18F / data-act-pilot

This small DATA Act pilot contains code that translates agency data to a uniform DATA act format.
Other
21 stars 14 forks source link

What's the purpose of having four input files? #176

Open bsweger opened 8 years ago

bsweger commented 8 years ago

Logging this great architecture question that emerged from an agency conversation last week:

What's the purpose of having four input files that will be ingested and validated/standardized centrally? In our case, we'd prefer to create a single file and do the validations and final conversion before submitting the data. We want to be as close to the source data as possible when running validations/conversions because that shortens the loop for making fixes.

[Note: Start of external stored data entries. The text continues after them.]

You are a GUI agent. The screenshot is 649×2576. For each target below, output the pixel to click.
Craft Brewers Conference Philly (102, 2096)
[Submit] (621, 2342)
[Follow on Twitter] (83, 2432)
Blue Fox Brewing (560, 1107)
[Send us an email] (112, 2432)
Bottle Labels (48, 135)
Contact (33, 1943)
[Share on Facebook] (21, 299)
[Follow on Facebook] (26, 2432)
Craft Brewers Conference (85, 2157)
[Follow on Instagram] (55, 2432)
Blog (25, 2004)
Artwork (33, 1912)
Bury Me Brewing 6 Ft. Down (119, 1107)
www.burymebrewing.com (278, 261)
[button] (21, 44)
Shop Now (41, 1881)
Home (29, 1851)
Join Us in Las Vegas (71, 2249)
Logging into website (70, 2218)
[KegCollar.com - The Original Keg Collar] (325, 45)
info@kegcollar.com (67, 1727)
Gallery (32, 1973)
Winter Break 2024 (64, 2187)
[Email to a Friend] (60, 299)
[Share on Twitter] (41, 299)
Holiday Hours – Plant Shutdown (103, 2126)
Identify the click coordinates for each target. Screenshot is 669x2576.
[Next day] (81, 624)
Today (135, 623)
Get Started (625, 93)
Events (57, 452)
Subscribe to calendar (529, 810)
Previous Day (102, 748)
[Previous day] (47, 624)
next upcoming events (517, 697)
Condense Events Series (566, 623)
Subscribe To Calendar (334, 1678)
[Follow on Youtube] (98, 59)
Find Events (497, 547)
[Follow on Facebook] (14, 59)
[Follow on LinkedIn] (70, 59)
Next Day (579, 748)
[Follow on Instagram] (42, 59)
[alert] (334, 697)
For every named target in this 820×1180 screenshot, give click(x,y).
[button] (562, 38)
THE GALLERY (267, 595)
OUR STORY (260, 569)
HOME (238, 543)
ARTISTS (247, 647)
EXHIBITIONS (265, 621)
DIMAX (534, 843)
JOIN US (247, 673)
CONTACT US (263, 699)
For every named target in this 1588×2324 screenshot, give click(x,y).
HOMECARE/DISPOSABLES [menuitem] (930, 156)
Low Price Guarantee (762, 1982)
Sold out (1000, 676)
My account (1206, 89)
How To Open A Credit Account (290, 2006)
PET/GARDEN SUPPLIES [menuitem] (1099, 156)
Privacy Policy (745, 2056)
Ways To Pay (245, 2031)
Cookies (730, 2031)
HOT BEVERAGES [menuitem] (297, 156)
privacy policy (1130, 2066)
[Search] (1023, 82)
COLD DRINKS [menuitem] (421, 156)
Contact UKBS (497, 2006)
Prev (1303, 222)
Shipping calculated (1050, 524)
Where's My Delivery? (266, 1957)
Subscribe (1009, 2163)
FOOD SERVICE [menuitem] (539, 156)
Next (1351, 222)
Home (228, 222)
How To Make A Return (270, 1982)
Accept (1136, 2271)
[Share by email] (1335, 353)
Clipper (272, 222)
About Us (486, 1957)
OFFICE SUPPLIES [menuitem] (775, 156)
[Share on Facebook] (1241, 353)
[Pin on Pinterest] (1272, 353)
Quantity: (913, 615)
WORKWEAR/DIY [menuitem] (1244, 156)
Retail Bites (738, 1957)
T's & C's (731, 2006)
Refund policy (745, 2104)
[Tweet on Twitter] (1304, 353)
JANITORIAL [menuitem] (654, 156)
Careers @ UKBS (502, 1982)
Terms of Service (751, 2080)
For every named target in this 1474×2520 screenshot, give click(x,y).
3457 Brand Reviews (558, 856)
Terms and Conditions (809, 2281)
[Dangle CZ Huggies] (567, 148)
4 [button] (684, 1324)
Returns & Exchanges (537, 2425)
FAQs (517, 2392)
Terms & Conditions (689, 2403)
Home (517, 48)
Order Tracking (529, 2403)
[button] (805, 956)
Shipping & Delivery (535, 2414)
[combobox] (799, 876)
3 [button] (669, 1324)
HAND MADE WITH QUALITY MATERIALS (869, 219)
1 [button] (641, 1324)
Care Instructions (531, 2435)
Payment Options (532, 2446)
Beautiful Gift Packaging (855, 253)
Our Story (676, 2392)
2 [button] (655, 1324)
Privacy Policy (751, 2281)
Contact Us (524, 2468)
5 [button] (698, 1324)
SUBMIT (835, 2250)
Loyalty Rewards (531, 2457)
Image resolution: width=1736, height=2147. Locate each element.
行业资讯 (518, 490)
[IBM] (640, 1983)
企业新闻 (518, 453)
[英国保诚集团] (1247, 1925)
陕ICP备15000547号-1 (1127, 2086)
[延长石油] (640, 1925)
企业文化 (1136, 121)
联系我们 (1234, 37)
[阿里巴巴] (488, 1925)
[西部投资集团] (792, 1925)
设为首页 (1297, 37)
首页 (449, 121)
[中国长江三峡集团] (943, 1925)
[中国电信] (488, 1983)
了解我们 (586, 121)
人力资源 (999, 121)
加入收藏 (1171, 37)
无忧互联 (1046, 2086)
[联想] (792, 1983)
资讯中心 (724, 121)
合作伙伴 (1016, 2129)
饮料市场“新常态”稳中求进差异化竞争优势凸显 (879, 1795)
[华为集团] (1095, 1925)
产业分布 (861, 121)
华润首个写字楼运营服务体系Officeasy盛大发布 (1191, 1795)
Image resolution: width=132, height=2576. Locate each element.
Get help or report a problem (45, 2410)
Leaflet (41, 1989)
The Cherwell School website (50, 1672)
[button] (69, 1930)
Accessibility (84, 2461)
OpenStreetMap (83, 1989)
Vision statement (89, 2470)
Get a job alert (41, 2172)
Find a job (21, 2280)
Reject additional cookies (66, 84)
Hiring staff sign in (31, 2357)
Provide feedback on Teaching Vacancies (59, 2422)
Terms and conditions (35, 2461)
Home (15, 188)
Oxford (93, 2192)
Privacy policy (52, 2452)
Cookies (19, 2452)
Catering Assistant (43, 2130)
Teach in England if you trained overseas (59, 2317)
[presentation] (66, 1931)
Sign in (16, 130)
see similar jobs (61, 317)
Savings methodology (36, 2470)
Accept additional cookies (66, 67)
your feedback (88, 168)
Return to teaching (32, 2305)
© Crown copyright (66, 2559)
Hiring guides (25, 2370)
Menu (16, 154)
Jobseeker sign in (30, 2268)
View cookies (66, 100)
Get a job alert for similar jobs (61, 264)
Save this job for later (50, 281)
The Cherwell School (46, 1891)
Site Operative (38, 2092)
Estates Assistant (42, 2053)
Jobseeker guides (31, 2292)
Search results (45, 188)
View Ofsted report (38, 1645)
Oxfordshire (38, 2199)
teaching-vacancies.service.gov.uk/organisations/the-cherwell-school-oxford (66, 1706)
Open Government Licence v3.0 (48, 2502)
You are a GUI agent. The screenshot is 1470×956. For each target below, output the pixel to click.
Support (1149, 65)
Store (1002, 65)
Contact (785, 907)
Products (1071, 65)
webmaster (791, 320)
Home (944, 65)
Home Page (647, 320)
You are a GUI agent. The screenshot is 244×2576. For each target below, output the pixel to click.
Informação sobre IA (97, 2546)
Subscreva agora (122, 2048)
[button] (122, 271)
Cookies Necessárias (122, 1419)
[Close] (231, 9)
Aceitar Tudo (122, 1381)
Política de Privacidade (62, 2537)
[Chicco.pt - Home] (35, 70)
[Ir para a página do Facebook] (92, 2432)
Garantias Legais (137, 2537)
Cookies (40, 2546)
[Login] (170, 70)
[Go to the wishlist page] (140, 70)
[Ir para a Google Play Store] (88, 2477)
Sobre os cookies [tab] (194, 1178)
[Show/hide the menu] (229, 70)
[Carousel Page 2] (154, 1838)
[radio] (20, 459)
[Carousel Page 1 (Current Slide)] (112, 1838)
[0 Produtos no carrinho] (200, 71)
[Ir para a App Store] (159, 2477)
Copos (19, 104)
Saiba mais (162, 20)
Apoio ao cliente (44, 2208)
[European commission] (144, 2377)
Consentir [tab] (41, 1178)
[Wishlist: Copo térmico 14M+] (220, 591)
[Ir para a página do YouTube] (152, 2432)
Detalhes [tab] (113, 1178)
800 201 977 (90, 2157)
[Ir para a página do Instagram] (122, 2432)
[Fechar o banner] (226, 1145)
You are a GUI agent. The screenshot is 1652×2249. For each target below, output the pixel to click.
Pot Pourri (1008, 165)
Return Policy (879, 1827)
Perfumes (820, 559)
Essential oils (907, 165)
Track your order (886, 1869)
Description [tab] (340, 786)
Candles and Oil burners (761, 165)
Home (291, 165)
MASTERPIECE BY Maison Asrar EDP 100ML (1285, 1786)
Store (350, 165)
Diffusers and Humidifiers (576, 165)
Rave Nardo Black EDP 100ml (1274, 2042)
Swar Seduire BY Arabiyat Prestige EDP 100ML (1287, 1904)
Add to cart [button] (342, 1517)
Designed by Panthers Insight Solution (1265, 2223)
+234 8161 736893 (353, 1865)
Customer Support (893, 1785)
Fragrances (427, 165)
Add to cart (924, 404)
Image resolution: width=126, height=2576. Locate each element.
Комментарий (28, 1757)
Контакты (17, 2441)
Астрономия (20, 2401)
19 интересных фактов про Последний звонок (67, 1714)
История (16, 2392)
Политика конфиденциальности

For example, the person who sends the data to Treasury is likely not the person who can fix validation errors. So if we don't know about problems until after the data is submitted, the errors have to get reported back to the submitter, who in turn will have to report them to the people who will fix them. This means a longer lag time and the possibility of problems getting lost in translation.

bsweger commented 8 years ago

Adding my own thoughts to this great question...

One way to strike a balance between agencies that want to run validations/conversions "closer to the metal" and agencies that may not have the resources to do this would be to expose the broker's functionality via API/web service.

This would allow agencies to invoke data validations and/or conversions as needed and get the results back. Other agencies could submit via the website if that works better for them. But everyone is subject to the same set of validations, etc.

Bonus: what about a write API that would handle automated data submission (which could also address user story #151)?